Competition from Sprint — as well as T-Mobile — appears to be taking its toll on Verizon. The company also reported that earnings and sales for its latest quarter missed Wall Street’s forecasts.
Shares of Verizon fell nearly 1.5% on the news.
Verizon’s stock is now down 10% this year while Sprint and T-Mobile are both up. Verizon is also lagging key rival AT&T — although Ma Bell’s shares are down 5% in 2017. (AT&T is in the process of acquiring CNNMoney owner Time Warner.)
Verizon and AT&T are both facing tougher competition from their two smaller rivals, who have aggressively marketed unlimited calling, texting and data plans.
Verizon’s quarterly subscriber loss was the first of its so-called postpaid wireless customers in the company’s history.
(Postpaid subscribers pay as they go, getting a monthly bill, while prepaid customers pay in advance for a certain allotment of minutes and messages.)
Wall Street analysts were predicting that Verizon had added more than 200,000 postpaid subscribers in the quarter. So Verizon clearly disappointed investors — by a mile.
But there was some good news.
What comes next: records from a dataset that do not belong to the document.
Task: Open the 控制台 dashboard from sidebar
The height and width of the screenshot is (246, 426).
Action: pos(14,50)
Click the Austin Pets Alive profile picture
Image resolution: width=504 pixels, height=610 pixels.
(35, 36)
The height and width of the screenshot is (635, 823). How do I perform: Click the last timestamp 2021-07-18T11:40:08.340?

Verizon said that since it launched its own unlimited monthly plan back in mid-February, it added 109,000 postpaid customers.
They key for Verizon though will be whether or not it can build on the momentum from the end of the quarter.
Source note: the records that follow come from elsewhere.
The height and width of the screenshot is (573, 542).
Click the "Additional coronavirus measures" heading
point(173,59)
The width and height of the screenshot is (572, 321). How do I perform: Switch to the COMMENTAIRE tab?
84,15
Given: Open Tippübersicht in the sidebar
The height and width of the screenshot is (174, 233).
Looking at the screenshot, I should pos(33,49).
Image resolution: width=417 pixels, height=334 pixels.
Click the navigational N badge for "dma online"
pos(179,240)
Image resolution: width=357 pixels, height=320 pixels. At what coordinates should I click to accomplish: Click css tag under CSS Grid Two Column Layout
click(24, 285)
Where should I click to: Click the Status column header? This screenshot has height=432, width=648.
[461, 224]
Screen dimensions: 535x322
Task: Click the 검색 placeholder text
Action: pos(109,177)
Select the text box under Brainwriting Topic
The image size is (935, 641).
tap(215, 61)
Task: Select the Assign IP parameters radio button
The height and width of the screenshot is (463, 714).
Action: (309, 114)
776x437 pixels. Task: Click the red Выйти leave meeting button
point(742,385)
Verizon also is still juggling many different balls in the air. The company is in the process of acquiring the core assets of Yahoo. Verizon plans to merge the Yahoo business with its AOL unit and rename the combined company with the odd moniker of Oath.
Yahoo said in its own earnings report earlier this week that it expected the Verizon deal to close sometime by the end of June.
But some investors aren’t sure if the merger of Yahoo and AOL will actually make the two — which were kings of the Internet in the late 1990s but have suffered a fall from grace since then — more competitive against the likes of Google and Facebook.
It doesn’t help that Verizon said in Thursday’s earnings report that AOL’s revenues fell 4% in the first quarter.
That’s led to chatter that Verizon may not be done shopping.
And Verizon CEO Lowell McAdam further fueled the merger talks earlier this week, saying in an interview with Bloomberg that he’d be open to talks with Disney, Comcast or CBS if the heads of any of those companies gave him a call about a deal.
There has also been speculation that Verizon could be interested in buying cable company Charter.
But MoffettNathanson analyst Craig Moffett doesn’t think Verizon really wants to do a gigantic transformative media deal like AT&T, which has also scooped up DirecTV, has.
Moffett wrote in a report that Verizon is likely to remain focused on wireless. He said Verizon still believes, that for better or for worse, it can “win through a strategy of network superiority.”
Can you hear that now, Wall Street?
CNNTech’s Kaya Yurieff contributed to this report.